RIO DE JANEIRO, 26 de março (Terramérica).-
O Brasil quer produzir etanol para substituir 10% da gasolina consumida
em todo o mundo no prazo de 18 anos. Isso exigirá multiplicar por
12 sua produção atual de 17,3 bilhões de litros anuais, sem sacrificar
florestas, áreas protegidas ou cultivo de alimentos. O governo encomendou
a um grupo de especialistas o estudo das possibilidades e dos impactos
de um forte aumento na produção de álcool combustível extraído da
cana-de-açúcar.
O grupo encabeçado pelo Núcleo Interdisciplinar de Planejamento
Energético, da Universidade de Campinas, coordenado pelo físico
Rogério Cerqueira Leite, concluiu que o Brasil poderá produzir 205
milhões de litros de etanol em 2025. Um volume semelhante será produzido
pelos demais países, prevêem os especialistas. Nessa ocasião, a
demanda mundial por gasolina chegará a 1,7 bilhão de litros ao ano,
prevendo-se um aumento de 48% em duas décadas. Além de 10% desse
volume, o Brasil terá de produzir etanol para seu crescente mercado
interno.
O país já tem 2,6 milhões de veículos movidos a álcool, aos quais
se somam dois terços dos novos automóveis de fabricação nacional,
que superam os dois milhões ao ano. O aumento da produtividade é
essencial no projeto. O informe dos especialistas fixou em 40% o
aumento da produção por hectare de cana, o que será proporcionado
por uma nova tecnologia, a hidrólise, em cujo desenvolvimento Brasil
e Estados Unidos acertaram uma cooperação, durante a visita do presidente
George W. Bush a São Paulo, nos dias 8 e 9 de março.

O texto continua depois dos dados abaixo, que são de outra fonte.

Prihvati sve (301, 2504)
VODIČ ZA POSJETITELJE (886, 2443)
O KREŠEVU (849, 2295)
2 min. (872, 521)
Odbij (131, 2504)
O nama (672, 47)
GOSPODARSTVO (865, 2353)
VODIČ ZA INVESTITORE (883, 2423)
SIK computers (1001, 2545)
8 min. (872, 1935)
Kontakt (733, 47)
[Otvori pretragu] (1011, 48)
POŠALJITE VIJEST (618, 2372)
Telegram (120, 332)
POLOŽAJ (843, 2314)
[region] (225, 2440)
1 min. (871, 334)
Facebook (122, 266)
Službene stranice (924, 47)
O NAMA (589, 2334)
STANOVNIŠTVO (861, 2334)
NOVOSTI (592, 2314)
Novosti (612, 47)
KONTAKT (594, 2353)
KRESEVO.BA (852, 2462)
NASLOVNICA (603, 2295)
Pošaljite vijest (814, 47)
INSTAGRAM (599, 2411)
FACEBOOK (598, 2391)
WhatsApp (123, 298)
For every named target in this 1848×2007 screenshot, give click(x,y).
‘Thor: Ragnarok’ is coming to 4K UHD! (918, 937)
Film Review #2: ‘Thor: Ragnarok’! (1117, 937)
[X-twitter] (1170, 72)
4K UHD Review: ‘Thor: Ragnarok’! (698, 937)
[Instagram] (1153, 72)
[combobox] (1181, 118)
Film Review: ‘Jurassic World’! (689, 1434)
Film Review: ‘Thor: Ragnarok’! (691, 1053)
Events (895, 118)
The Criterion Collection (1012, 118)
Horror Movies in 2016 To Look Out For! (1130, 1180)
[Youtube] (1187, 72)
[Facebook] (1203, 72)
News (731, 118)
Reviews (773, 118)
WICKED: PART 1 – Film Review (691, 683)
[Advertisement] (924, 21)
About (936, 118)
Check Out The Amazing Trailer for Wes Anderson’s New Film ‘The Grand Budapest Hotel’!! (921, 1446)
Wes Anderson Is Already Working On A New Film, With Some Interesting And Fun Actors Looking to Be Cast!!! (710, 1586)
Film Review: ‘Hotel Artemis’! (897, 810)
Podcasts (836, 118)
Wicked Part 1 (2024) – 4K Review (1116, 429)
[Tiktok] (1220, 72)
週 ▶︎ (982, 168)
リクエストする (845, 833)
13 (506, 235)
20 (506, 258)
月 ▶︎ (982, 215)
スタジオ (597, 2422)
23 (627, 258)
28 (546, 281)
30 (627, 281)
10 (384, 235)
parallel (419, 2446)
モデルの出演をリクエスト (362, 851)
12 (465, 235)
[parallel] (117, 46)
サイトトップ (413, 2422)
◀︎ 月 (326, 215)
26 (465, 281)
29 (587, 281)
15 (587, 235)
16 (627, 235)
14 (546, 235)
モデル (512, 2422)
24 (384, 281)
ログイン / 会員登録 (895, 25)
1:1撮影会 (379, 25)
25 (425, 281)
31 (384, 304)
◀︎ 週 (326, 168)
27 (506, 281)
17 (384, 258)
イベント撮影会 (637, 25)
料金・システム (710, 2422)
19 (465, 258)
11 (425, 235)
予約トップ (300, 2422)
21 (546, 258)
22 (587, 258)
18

Potencialmente, a hidrólise, que permite aproveitar qualquer material
celulósico, pode duplicar a produtividade, mas decidiu-se fixar
um aumento de 40% com base nas possibilidades tecnológicas conhecidas
e porque parte dos resíduos da cana (bagaço e palha) é usada para
gerar eletricidade, explicou ao Terramérica Carlos Rossell, um dos
pesquisadores do grupo. Essa tecnologia enfrenta desafios complexos,
como romper estruturas vegetais muito resistentes, o que exigirá
muito esforço futuro para torná-la viável em escala industrial,
acrescentou.
Cientistas dos Estados Unidos e da Europa estão mais avançados nesta
pesquisa e contam com muito mais investimento, mas o Brasil tem
a vantagem de dispor do bagaço na usina, pronto para ser processado.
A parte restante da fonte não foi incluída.